[GIVEN PASSAGE — start]

We thank Drs. Hwang and Jeon and Drs. Kehlet and Jørgensen for their letters and welcome the opportunity to discuss the strengths and limitations of our study.1
As stated in the letter from Drs. Hwang and Jeon and acknowledged in our article,1 we were unable to identify whether each nerve block studied was actually clinically effective. When considered from the perspective of an explanatory research question, this is clearly a limitation. However, because the aim of our study was comparative effectiveness, our specific objective was in the realm of pragmatic research, that is, how effective and generalizable might the intervention be in real-world practice.2 From this perspective, we hope that our measures of association provide useful insights into the impact that the peripheral nerve blocks have on system outcomes across a generalizable large sample of patients across an entire healthcare system.
With respect to the assertion by Drs. Hwang and Jeon that our lack of control for intraoperative and postoperative variables and complications is a limitation, we would argue the contrary. In observational comparative effectiveness research, efforts must be made to adjust for indication bias and confounding bias (among other sources). When selecting variables that may be confounders, one must ensure that they meet the definition of a confounder, specifically that they differentially impact exposure (i.e., receipt of a block), differentially impact outcome, and are not on the causal pathway.3 Therefore, although complications may contribute to differences in length of stay (LOS), they are not true confounders because they occur after exposure and are likely on the causal pathway to prolonged LOS. Furthermore, it has been shown that control for variables such as these that are not true confounders can lead to spurious associations.4
Finally, we agree with Drs. Hwang and Jeon that the choice of analytic approach when performing propensity score–based analyses impacts interpretation of study results.5 Specifically, matched analyses such as ours estimate the average treatment effect in the treated (ATT), because some individuals are excluded if they received treatment but no adequate match was available or if they were untreated and again went unmatched to a treated subject. Although this may decrease overall generalizability, it may also decrease bias. In contrast, methods such as inverse probability of treatment weighting (IPTW) or regression analysis provide an average treatment effect (ATE), that is, what might happen if the entire population was shifted from untreated to treated.6 Although the ATT and ATE are typically similar in direction and magnitude, this is not always the case. In fact, in the case of IPTW, including individuals who were treated despite a very low propensity for treatment can greatly over-weight their contribution to the analysis, especially if extreme tails of the distribution are not trimmed.5 Furthermore, matched analyses can provide an estimate of the absolute risk difference, as opposed to IPTW and regression-based approaches that are typically limited to estimating relative outcome differences. Lastly, in our sensitivity analysis we used a regression-based multilevel multivariable regression analysis, which estimated an ATE for single shot blocks that was identical in direction and magnitude to the ATT estimated from the propensity score–matched analysis.

[GIVEN PASSAGE — finish]

**EXERCISE REQUIREMENTS:**
**1.** In the nerve block reply letter, what treatment effect do matched analyses estimate?
**2.** Go on with the nerve block reply letter from its last sentence.
The data further on have no connection to the nerve block reply letter.

[DATA EXTRACTS — start]

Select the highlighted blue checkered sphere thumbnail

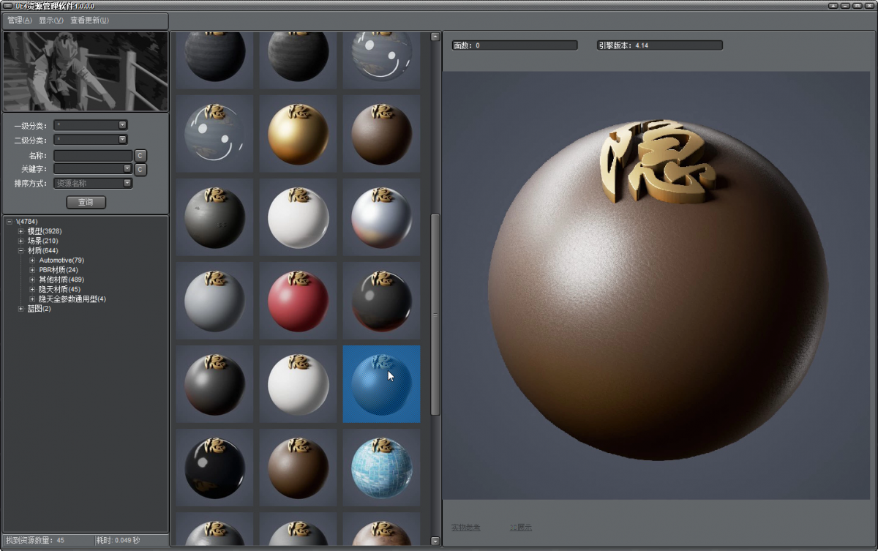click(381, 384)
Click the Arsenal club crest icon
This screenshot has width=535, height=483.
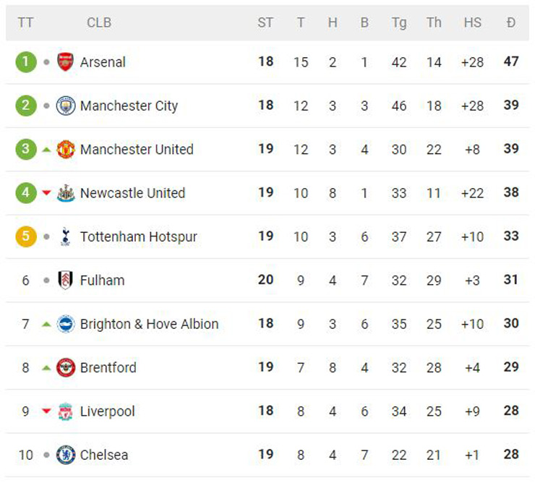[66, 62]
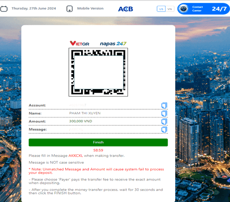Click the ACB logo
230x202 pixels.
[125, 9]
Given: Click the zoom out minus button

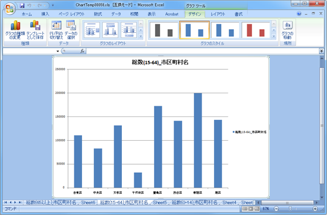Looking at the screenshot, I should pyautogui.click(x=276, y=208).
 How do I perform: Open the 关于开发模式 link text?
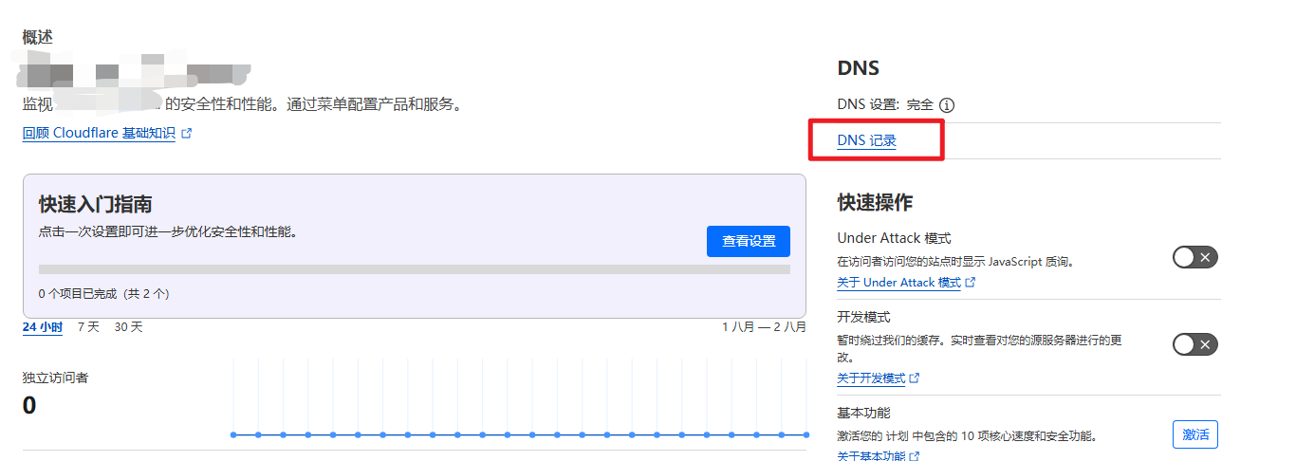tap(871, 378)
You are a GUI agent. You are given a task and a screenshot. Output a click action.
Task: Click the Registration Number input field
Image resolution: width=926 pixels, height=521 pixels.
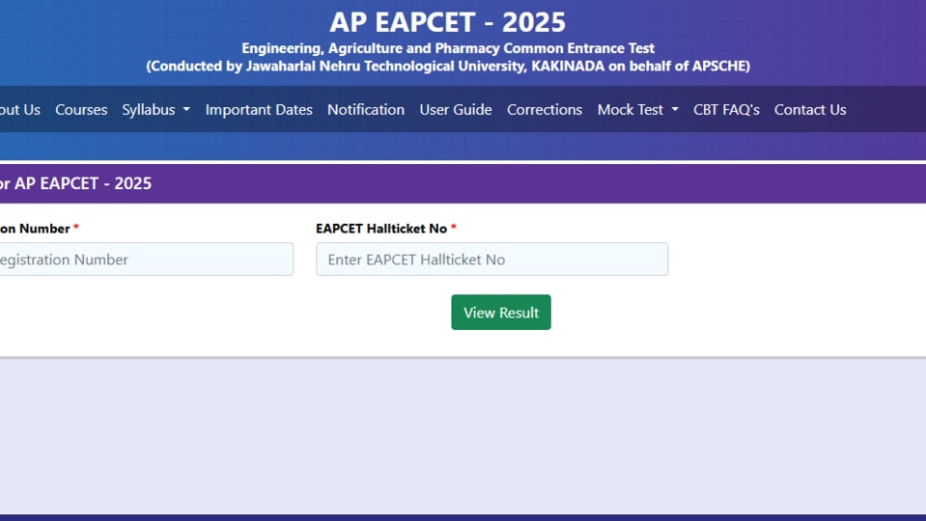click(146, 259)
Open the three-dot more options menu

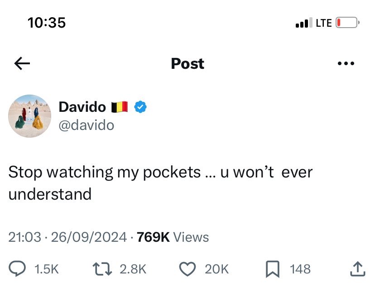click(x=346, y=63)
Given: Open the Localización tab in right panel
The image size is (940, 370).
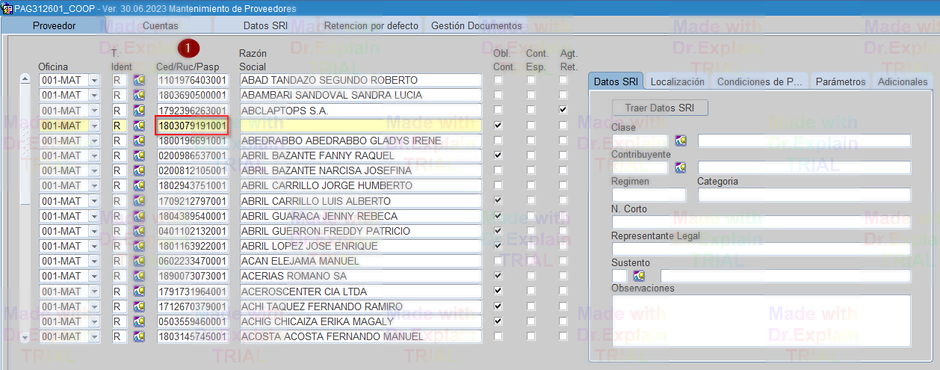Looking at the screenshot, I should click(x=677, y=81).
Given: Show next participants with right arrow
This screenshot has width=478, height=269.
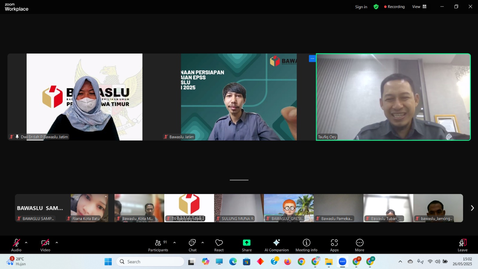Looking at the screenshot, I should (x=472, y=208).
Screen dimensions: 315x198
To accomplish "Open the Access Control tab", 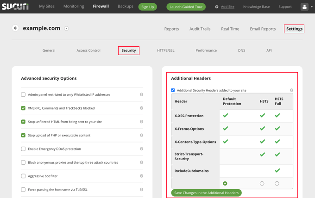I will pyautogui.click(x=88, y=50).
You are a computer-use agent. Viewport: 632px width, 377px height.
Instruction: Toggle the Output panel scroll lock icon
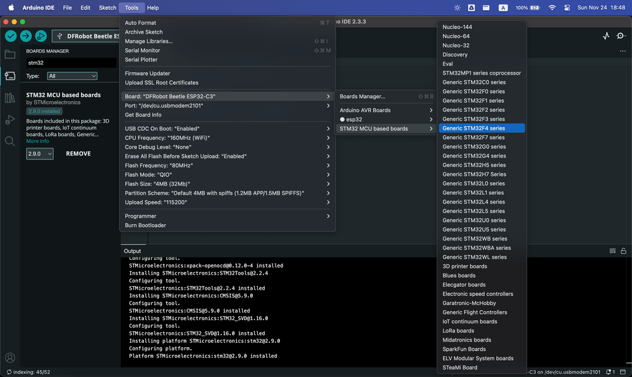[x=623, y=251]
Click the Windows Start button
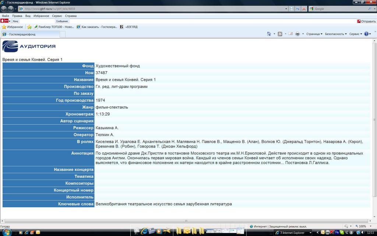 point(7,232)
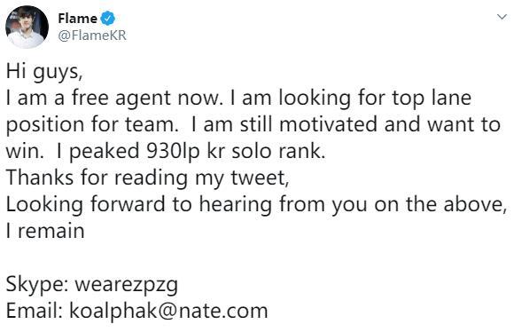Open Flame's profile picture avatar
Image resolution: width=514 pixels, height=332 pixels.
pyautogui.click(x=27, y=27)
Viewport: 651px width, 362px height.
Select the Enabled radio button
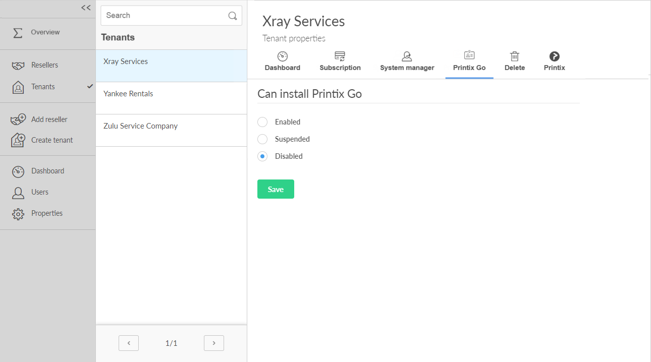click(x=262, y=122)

[DATA EXTRACTS — finish]
[DATA EXTRACTS — start]

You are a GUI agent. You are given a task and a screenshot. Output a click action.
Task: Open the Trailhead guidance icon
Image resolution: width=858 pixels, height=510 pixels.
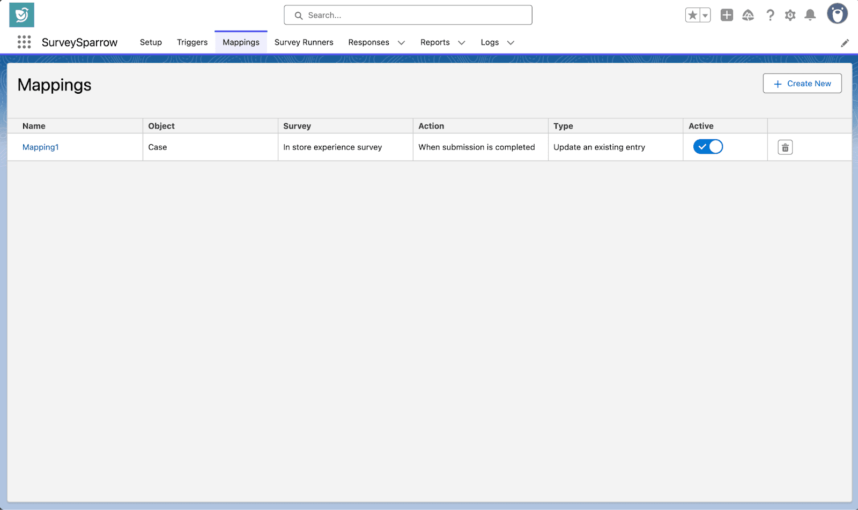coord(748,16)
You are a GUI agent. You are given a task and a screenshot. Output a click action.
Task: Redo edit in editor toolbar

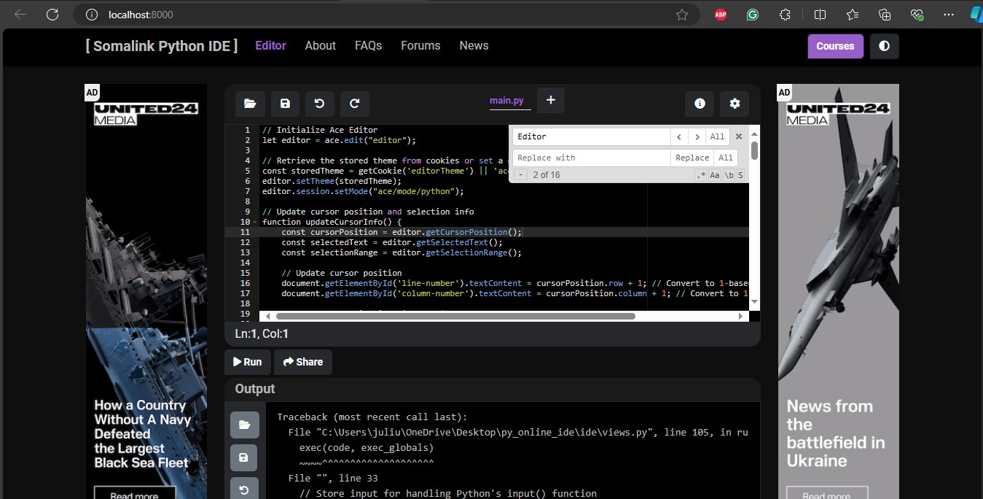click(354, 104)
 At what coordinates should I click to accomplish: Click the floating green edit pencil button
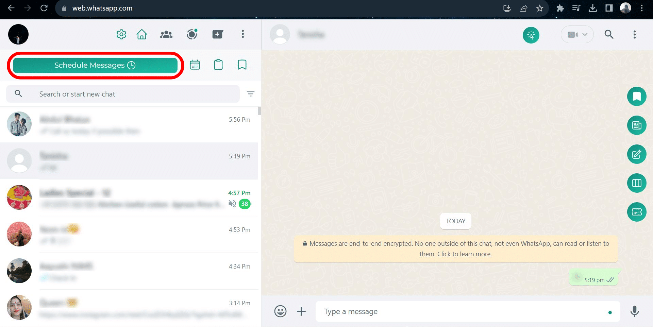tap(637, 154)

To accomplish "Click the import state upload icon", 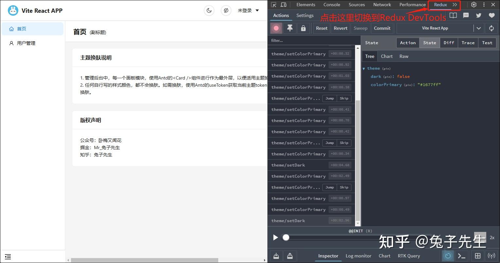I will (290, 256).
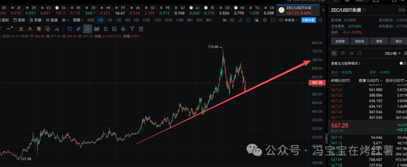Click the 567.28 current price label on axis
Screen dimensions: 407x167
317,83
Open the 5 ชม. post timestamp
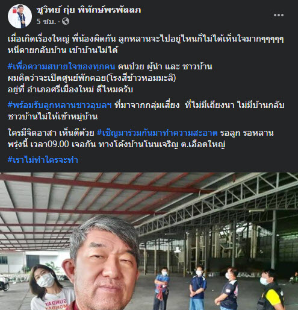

[DATA EXTRACTS — finish]
[DATA EXTRACTS — start]

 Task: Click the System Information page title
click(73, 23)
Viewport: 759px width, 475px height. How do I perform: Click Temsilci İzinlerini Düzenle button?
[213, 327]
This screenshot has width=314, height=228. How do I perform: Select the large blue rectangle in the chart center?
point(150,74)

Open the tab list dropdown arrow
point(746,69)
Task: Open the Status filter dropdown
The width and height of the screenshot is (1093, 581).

[DATA EXTRACTS — finish]

**WRITTEN RESPONSES:**
**1.** The average treatment effect in the treated (ATT).

**2.**
We would also like to thank Drs. Kehlet and Jørgensen for their commentary regarding our publication1 and in particular their interest in promoting improvements in reporting, analysis, and overall research efforts related to LOS. First, we agree that different patterns of care between jurisdictions or individual hospitals can skew LOS findings. As Hart et al.7 outlined in an analysis of Canadian versus American total joint arthroplasty outcomes, LOS in Canadian hospitals tends to be approximately 1.3 to 1.4 days longer, a finding that may be attributable to a 21 to 27% increase in rates of discharge to short-term rehabilitation from American hospitals. Data from Hart et al.7 also suggest a mean LOS after joint replacement in Canadian hospitals of slightly more than four days, a figure consistent with mean LOS reported in our study, which included a larger cross-section of hospitals than would have been included in the National Surgical Quality Improvement Program data file.
Regarding differences in practice between hospitals, we fully acknowledge that our data sources do not allow us to measure whether specific fast-track processes of care were used at certain hospitals and for specific patients in our study; this is a limitation. For this reason, we ensured that all of our analyses accounted for clustering of patients within hospitals to allow us to account for unmeasured variation between hospitals, both in the use of perioperative processes of care as well as discharge patterns. In our propensity score–matched analysis this involved direct matching within hospitals along with a propensity score, a method that has been shown to decrease both bias and error in estimating causal effects relative to simply matching on the propensity score.8 In our sensitivity analysis, which used regression analysis, we accounted for clustering of patients in hospitals using a multivariable-adjusted generalized linear model and generalized estimating equation methods. We certainly encourage the use of analytic strategies that account for hierarchal data in all comparative effectiveness research where between-center variation is a consideration.
In summary, across a universal healthcare system we report the population-based association between peripheral nerve block exposure and LOS using best-practice methods for comparative effectiveness research and report a LOS consistent with other reports from our jurisdiction. We agree that our data, like any observational data set, have limitations that must be considered when appraising our findings. We also agree that understanding why patients remain in the hospital after surgery is a high-priority area of research and that minimizing variation and instituting best practices should lead to improved patient and system outcomes.
The authors declare no competing interests.